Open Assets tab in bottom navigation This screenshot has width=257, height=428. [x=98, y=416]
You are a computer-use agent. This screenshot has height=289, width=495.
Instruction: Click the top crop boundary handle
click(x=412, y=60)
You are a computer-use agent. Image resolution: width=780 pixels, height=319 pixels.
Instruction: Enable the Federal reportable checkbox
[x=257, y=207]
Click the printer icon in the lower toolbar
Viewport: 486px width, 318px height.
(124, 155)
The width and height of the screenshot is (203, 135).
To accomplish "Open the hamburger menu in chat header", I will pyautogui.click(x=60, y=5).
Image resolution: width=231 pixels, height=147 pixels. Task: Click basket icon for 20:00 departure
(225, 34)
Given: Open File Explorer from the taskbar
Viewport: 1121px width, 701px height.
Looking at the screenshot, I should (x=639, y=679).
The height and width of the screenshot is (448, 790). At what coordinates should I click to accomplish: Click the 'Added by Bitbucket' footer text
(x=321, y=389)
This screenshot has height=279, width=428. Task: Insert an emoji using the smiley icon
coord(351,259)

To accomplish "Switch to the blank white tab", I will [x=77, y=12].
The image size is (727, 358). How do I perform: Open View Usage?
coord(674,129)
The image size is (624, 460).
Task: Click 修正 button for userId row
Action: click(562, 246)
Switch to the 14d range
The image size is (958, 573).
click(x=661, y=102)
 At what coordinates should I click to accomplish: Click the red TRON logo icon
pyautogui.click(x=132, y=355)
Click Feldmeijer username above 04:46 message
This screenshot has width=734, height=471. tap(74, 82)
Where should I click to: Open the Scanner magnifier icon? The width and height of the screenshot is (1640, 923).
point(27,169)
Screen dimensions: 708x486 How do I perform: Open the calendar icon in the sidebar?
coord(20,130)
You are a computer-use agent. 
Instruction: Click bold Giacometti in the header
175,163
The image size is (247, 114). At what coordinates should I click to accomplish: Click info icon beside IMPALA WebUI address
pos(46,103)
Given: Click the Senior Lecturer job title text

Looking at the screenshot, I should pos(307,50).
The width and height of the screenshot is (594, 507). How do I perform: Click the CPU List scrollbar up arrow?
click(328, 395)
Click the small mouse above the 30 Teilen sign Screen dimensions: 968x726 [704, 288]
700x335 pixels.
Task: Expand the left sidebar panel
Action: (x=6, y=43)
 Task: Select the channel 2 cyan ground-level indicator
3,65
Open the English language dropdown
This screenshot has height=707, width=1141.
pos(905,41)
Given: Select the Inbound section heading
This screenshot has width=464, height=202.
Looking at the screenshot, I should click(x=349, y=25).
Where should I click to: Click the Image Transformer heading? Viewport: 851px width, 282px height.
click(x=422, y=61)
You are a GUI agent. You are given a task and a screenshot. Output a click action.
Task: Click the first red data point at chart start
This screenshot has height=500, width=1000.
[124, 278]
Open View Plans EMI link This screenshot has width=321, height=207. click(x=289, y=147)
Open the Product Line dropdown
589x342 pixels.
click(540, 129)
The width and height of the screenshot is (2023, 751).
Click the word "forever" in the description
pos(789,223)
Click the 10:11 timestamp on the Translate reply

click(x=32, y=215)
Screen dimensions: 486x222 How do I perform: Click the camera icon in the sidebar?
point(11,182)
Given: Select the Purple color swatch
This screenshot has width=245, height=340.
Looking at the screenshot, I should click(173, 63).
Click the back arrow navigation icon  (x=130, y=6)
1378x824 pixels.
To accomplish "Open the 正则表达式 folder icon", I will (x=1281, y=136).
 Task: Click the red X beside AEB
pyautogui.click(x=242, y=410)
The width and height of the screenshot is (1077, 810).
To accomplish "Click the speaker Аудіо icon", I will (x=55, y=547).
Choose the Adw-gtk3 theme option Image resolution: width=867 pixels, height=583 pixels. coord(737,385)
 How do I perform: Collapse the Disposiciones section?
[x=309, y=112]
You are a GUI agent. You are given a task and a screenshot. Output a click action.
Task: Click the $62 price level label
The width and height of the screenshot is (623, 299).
--------------------------------------------------
Retype the listing from above, matching it exactly.

Open Assets tab in bottom navigation This screenshot has width=257, height=428. [x=98, y=416]
You are a computer-use agent. This screenshot has height=289, width=495.
Instruction: Click the top crop boundary handle
click(x=412, y=60)
You are a computer-use agent. Image resolution: width=780 pixels, height=319 pixels.
Instruction: Enable the Federal reportable checkbox
[x=257, y=207]
Click the printer icon in the lower toolbar
Viewport: 486px width, 318px height.
(124, 155)
The width and height of the screenshot is (203, 135).
To accomplish "Open the hamburger menu in chat header", I will pyautogui.click(x=60, y=5).
Image resolution: width=231 pixels, height=147 pixels. Task: Click basket icon for 20:00 departure
(225, 34)
Given: Open File Explorer from the taskbar
Viewport: 1121px width, 701px height.
Looking at the screenshot, I should (x=639, y=679).
The height and width of the screenshot is (448, 790). At what coordinates should I click to accomplish: Click the 'Added by Bitbucket' footer text
(x=321, y=389)
This screenshot has height=279, width=428. Task: Insert an emoji using the smiley icon
coord(351,259)

To accomplish "Switch to the blank white tab", I will [x=77, y=12].
The image size is (727, 358). How do I perform: Open View Usage?
coord(674,129)
The image size is (624, 460).
Task: Click 修正 button for userId row
Action: click(562, 246)
Switch to the 14d range
The image size is (958, 573).
click(x=661, y=102)
 At what coordinates should I click to accomplish: Click the red TRON logo icon
pyautogui.click(x=132, y=355)
Click Feldmeijer username above 04:46 message
This screenshot has width=734, height=471. tap(74, 82)
Where should I click to: Open the Scanner magnifier icon? The width and height of the screenshot is (1640, 923).
point(27,169)
Screen dimensions: 708x486 How do I perform: Open the calendar icon in the sidebar?
coord(20,130)
You are a computer-use agent. 
Instruction: Click bold Giacometti in the header
175,163
The image size is (247, 114). At what coordinates should I click to accomplish: Click info icon beside IMPALA WebUI address
pos(46,103)
Given: Click the Senior Lecturer job title text

Looking at the screenshot, I should pos(307,50).
The width and height of the screenshot is (594, 507). How do I perform: Click the CPU List scrollbar up arrow?
click(328, 395)
Click the small mouse above the 30 Teilen sign Screen dimensions: 968x726 [704, 288]
700x335 pixels.
Task: Expand the left sidebar panel
Action: (x=6, y=43)
 Task: Select the channel 2 cyan ground-level indicator
3,65
Open the English language dropdown
This screenshot has height=707, width=1141.
pos(905,41)
Given: Select the Inbound section heading
This screenshot has width=464, height=202.
Looking at the screenshot, I should click(x=349, y=25).
Where should I click to: Click the Image Transformer heading? Viewport: 851px width, 282px height.
click(x=422, y=61)
You are a GUI agent. You are given a task and a screenshot. Output a click action.
Task: Click the first red data point at chart start
This screenshot has height=500, width=1000.
[124, 278]
Open View Plans EMI link This screenshot has width=321, height=207. click(x=289, y=147)
Open the Product Line dropdown
589x342 pixels.
click(540, 129)
The width and height of the screenshot is (2023, 751).
Click the word "forever" in the description
pos(789,223)
Click the 10:11 timestamp on the Translate reply

click(x=32, y=215)
Screen dimensions: 486x222 How do I perform: Click the camera icon in the sidebar?
point(11,182)
Given: Select the Purple color swatch
This screenshot has width=245, height=340.
Looking at the screenshot, I should click(173, 63).
Click the back arrow navigation icon  (x=130, y=6)
1378x824 pixels.
To accomplish "Open the 正则表达式 folder icon", I will (x=1281, y=136).
 Task: Click the red X beside AEB
pyautogui.click(x=242, y=410)
The width and height of the screenshot is (1077, 810).
To accomplish "Click the speaker Аудіо icon", I will (x=55, y=547).
Choose the Adw-gtk3 theme option Image resolution: width=867 pixels, height=583 pixels. coord(737,385)
 How do I perform: Collapse the Disposiciones section?
[x=309, y=112]
You are a GUI agent. You are given a task and a screenshot. Output a click action.
Task: Click the $62 price level label
The width and height of the screenshot is (623, 299).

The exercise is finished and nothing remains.